= The Emotional Intelligence Appraisal =

Skill-based self-report and measure of emotional intelligence

The Emotional Intelligence Appraisal is a skill-based self-report and measure of emotional intelligence (EQ) developed to assess emotionally competent behavior that provides an estimate of one's emotional intelligence. Twenty-eight items are used to obtain a total EQ score and to produce four composite scale scores, corresponding to the four main skills of Daniel Goleman's model of emotional intelligence (derived by crossing the domains of the "self" and the "social" with "awareness" and "management." The Emotional Intelligence Appraisal was created in 2001 by Drs. Travis Bradberry and Jean Greaves and comes in both booklet and online format, allowing participants to choose their preferred method of test taking.

Results obtained by The Emotional Intelligence Appraisal have been compared with those from the Mayer-Salovey-Caruso Emotional Intelligence Test (MSCEIT, an EI ability based assessment of emotional intelligence based on the model first proposed by Mayer and Salovey in 1990). While the results indicated a positive correlation, this was non-significant. This suggests a distinction between the constructs being measured by these assessments. The MSEIT is ability-based whereas The Emotional Intelligence Appraisal adopts the mixed model proposed by Daniel Goleman.

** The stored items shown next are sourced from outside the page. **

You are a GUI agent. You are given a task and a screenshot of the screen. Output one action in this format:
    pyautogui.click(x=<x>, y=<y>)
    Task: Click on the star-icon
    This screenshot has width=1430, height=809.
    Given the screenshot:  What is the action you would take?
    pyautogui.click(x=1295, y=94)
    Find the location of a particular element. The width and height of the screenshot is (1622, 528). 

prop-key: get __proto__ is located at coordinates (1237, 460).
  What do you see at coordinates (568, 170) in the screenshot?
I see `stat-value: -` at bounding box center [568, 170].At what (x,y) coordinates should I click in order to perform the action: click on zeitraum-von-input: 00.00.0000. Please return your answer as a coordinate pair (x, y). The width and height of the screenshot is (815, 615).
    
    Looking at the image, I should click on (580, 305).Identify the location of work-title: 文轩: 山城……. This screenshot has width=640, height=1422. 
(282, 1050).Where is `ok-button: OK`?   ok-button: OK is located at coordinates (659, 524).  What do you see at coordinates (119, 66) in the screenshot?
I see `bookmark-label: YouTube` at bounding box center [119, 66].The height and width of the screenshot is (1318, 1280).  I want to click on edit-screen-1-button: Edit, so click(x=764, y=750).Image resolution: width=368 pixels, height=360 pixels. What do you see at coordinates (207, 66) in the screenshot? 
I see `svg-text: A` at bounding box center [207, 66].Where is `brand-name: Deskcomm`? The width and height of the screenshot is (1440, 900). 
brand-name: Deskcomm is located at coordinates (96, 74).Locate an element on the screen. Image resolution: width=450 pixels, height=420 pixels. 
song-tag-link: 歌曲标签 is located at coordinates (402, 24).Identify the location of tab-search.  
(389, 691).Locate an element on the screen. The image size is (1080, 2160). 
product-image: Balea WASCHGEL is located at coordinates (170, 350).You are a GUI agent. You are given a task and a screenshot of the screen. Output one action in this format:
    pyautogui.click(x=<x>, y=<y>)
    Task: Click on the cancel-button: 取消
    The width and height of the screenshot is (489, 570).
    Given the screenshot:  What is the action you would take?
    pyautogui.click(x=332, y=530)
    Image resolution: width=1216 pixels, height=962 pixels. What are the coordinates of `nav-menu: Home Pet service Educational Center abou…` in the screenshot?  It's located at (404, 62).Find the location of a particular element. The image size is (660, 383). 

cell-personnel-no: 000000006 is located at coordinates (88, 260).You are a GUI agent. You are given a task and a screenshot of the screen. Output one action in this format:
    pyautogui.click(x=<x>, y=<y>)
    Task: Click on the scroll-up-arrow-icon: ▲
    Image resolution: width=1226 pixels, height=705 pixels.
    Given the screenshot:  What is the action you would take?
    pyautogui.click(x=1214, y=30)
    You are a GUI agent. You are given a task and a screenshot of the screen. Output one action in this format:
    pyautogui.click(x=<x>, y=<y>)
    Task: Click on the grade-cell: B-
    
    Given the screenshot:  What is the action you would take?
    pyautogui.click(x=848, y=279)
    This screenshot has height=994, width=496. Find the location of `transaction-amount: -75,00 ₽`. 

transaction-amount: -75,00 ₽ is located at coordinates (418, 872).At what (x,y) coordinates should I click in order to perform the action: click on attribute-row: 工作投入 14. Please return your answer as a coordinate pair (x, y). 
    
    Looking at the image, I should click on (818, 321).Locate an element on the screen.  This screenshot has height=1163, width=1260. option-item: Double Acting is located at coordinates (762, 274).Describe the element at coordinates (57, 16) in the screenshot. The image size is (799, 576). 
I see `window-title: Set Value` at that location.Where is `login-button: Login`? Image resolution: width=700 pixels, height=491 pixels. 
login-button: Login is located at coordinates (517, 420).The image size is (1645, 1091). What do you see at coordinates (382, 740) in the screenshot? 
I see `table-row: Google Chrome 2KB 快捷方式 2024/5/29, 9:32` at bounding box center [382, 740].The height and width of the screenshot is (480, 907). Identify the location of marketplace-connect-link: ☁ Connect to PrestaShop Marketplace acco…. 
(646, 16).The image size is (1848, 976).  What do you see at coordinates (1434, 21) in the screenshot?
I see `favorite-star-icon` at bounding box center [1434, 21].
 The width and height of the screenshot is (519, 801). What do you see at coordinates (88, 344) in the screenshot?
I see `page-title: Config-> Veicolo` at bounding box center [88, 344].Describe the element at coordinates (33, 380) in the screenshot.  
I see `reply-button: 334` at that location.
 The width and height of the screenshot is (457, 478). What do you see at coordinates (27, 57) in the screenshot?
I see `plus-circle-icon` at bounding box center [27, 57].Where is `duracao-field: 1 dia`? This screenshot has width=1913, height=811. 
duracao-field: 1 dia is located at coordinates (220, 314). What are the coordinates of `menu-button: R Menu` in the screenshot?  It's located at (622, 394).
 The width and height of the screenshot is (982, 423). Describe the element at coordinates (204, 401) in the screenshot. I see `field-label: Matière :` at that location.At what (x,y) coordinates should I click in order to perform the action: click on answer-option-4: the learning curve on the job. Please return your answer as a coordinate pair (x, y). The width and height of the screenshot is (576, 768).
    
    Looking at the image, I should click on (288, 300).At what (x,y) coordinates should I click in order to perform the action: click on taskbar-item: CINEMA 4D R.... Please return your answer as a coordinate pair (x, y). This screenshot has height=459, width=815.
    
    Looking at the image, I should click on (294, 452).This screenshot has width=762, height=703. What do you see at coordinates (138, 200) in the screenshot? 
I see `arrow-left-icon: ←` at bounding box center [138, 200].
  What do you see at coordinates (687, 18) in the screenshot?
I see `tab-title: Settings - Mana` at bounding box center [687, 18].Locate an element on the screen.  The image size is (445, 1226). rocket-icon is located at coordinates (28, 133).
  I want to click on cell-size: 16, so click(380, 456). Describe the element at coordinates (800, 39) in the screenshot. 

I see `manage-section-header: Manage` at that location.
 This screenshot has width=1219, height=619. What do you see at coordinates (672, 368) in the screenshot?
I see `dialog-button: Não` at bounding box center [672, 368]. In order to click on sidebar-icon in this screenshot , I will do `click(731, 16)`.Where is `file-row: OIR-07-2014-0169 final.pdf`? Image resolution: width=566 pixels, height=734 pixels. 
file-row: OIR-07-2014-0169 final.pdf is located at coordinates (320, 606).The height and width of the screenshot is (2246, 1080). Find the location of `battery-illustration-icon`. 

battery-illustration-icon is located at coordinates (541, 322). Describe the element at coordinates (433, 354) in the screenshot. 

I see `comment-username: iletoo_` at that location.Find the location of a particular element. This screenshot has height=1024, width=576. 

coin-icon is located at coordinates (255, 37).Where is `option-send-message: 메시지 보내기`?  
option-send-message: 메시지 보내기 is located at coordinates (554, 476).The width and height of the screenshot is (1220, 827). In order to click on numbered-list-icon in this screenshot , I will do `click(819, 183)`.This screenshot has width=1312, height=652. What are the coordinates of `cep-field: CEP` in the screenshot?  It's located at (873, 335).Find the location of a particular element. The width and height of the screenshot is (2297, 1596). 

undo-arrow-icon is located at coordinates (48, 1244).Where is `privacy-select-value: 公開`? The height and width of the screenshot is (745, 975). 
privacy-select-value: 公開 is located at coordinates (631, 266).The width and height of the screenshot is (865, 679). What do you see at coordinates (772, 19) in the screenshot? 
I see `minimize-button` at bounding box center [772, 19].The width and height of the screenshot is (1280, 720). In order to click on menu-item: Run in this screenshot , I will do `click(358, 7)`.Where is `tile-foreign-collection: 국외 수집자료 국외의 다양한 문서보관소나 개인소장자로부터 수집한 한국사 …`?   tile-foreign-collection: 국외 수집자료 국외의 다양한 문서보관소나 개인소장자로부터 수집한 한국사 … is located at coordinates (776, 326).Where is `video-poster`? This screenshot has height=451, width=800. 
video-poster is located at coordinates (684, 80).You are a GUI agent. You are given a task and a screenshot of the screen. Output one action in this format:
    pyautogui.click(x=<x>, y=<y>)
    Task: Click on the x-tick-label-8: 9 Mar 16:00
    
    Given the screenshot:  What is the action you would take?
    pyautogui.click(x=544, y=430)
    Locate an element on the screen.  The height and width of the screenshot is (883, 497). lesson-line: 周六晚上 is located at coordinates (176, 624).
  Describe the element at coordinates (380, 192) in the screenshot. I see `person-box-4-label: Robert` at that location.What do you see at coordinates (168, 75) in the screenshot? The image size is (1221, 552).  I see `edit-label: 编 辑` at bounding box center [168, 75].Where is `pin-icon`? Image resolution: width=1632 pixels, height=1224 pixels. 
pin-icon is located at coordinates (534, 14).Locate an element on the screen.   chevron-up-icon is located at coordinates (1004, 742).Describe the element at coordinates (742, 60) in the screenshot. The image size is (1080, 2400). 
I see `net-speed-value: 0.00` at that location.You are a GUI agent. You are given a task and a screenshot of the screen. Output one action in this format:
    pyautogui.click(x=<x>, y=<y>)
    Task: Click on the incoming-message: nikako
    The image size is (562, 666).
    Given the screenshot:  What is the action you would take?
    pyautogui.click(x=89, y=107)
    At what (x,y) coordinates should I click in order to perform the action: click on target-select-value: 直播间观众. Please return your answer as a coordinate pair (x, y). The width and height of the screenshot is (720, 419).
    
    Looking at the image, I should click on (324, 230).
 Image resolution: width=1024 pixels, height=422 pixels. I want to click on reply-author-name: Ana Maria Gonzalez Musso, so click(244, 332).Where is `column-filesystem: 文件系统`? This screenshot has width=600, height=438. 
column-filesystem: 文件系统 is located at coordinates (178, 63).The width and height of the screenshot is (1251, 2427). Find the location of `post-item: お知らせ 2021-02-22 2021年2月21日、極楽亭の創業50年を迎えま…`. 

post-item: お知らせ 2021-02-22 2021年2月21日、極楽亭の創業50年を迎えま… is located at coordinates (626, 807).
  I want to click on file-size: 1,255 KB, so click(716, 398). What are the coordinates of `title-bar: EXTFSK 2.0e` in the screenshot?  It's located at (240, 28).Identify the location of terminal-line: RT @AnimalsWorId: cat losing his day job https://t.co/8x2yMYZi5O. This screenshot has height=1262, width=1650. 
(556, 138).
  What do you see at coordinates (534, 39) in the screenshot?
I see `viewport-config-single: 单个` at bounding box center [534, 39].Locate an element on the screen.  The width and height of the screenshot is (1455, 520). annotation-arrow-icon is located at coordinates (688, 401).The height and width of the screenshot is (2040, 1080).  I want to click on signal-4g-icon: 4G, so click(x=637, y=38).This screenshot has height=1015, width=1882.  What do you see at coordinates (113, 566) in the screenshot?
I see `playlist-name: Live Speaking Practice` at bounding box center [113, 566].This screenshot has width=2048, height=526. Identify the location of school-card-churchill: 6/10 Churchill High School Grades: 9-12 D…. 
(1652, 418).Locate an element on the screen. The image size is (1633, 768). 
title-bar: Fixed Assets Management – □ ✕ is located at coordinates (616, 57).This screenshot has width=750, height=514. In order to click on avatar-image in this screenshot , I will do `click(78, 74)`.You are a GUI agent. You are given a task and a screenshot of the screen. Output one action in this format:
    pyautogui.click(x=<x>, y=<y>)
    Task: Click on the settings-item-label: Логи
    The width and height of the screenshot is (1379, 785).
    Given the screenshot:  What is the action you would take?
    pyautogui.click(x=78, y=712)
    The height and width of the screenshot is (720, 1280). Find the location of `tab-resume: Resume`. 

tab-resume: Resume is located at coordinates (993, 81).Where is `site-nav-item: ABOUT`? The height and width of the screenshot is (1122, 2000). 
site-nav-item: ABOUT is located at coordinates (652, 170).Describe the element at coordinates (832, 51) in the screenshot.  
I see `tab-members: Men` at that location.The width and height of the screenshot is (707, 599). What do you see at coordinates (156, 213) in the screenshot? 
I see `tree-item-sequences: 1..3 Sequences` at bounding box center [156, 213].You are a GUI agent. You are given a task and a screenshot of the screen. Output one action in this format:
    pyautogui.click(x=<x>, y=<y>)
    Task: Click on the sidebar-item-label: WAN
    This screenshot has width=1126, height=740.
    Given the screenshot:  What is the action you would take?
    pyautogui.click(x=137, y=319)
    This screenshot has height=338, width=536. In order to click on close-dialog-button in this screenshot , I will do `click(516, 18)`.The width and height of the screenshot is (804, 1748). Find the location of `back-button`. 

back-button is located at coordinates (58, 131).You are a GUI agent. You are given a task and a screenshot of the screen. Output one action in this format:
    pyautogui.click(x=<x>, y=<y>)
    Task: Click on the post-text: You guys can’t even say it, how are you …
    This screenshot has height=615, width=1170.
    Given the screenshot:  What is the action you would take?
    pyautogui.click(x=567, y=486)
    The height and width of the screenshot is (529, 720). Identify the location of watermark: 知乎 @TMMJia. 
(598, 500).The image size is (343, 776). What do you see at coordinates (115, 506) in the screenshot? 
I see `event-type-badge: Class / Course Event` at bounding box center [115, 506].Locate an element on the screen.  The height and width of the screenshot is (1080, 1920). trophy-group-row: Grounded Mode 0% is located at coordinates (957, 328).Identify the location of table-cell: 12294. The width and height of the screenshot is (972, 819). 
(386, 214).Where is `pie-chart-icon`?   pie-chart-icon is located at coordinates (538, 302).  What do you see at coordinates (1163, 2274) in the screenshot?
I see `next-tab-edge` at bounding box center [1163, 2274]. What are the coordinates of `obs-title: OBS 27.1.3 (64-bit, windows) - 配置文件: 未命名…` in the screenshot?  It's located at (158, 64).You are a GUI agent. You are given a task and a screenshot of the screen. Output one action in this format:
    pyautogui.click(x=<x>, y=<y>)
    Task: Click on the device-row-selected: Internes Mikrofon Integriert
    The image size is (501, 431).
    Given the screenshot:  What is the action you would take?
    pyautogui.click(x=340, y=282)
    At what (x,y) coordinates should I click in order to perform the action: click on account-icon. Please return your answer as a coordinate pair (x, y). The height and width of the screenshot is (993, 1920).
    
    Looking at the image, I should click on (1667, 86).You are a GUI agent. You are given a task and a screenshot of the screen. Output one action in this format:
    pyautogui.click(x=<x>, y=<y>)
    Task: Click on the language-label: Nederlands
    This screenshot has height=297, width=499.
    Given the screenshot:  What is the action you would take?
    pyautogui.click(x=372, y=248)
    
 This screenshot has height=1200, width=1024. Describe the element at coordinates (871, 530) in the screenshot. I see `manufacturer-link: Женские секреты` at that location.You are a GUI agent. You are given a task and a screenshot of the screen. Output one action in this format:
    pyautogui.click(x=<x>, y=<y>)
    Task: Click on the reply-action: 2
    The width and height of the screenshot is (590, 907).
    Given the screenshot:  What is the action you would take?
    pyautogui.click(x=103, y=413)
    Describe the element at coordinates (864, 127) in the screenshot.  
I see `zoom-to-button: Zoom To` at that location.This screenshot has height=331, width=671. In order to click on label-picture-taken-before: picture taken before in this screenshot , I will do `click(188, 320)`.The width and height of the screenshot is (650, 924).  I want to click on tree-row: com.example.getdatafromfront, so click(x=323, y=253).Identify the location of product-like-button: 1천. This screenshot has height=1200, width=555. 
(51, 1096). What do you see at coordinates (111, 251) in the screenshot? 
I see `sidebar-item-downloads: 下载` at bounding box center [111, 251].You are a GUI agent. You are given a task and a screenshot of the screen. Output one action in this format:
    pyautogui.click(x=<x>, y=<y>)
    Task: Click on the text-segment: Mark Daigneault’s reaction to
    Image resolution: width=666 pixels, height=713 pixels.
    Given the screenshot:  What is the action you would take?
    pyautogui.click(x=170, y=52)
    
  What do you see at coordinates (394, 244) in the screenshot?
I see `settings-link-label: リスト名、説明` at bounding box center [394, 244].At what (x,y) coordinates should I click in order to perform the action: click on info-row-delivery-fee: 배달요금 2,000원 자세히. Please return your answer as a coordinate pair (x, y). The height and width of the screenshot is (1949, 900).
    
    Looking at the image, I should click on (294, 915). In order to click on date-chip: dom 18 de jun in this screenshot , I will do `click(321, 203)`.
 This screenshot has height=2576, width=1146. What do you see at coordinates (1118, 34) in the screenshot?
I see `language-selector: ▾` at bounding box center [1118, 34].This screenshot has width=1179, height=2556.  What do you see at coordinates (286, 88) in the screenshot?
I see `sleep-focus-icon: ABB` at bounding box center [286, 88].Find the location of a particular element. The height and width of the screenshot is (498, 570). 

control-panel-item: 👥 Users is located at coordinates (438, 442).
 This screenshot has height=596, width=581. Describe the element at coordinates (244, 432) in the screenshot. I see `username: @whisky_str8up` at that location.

== The Emotional Competencies (Goleman) model ==

The model introduced by Daniel Goleman focuses on EQ as a wide array of competencies and skills that drive leadership performance. Goleman's model outlines four main EQ constructs:

1. Self-awareness – the ability to read one's emotions and recognize their impact while using gut feelings to guide decisions.
2. Self-management – involves controlling one's emotions and impulses and adapting to changing circumstances.
3. Social awareness – the ability to sense, understand, and react to other people's emotions while comprehending social networks.
4. Relationship management – the ability to inspire, influence, and develop others while managing conflict.